The importance of data is undeniable, but how do you make it valuable?

For a full-stack old code farmer, often in the development or R & D management encountered a variety of prediction, decision, inference, classification, detection, sorting and many other problems. Faced with the question “Does your code still bug?” A rational answer to such a challenge is that we have executed several test cases and the probability of a bug in the code is a fraction of a percent. That said, we are 99.9 percent confident that there are no bugs in the current program. This is essentially bayesian thinking all the time, or using bayesian methods. Whether we see it or not, it’s there, glowing.

How about predicting whether the current software has bugs? Again, we start with Bayes’ theorem.

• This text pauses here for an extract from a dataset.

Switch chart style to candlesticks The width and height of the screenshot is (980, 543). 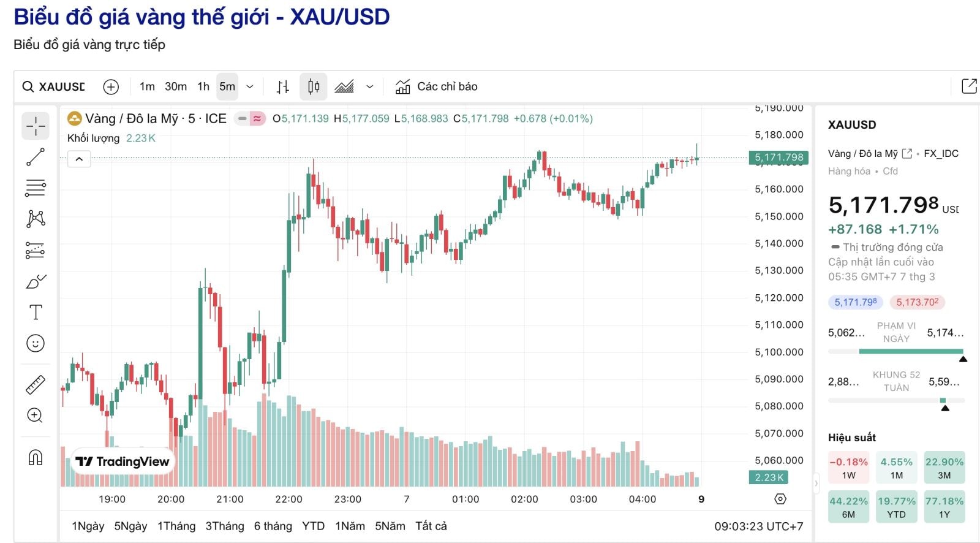(x=314, y=87)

Shallow solution of Bayes’ theorem

For old code farmers, the probabilistic expression of Bayes’ theorem is relatively clear and easy to understand. Recall from probability theory that joint probabilities satisfy the commutative law, namely:

P(A and B) = P (B and A)Copy the code

The joint probability is expanded with conditional probability:

P(A and B ) = P(A) P(B|A)
P(B and A ) = P(B) P(A|B)Copy the code

Thus:

P(A) P(B|A) = P(B) P(A|B)Copy the code

With a simple transformation, we get:

And you’re done. That’s the magic of Bayes’ theorem. Among them:

  • P (B) is the prior probability, that is, the probability of a certain hypothesis before new data is obtained;
  • P (B | A) for the A posteriori probability, the new data in observed after calculating the probability of the hypothesis;
  • P (A | B) as the likelihood of degrees, namely in the assumption that the probability of the data;
  • P (A) is the normalized constant, which is the probability of getting this data under any hypothesis.

You can also add A little spice, and when you calculate P (A), you can use the addition theorem:

P (A) = P (A and B) + P (A and B_) = P (A | B) P (B) + P (A | B_) P (B_)Copy the code

Which are:

Where B_ is the opposite of B. This approach is used in the article “The Idea of Bayesian inference,” which presents the results of Bayesian inference in terms of estimating between tests and bugs.

Bayes method

The Bayesian approach is a very general framework for reasoning. Updating our original belief about something with objective new information leads to a new and improved belief. By introducing prior uncertainty, the error of the initial inference is allowed. After obtaining updated evidence, the initial inference is not abandoned, but adjusted to be more consistent with the current evidence.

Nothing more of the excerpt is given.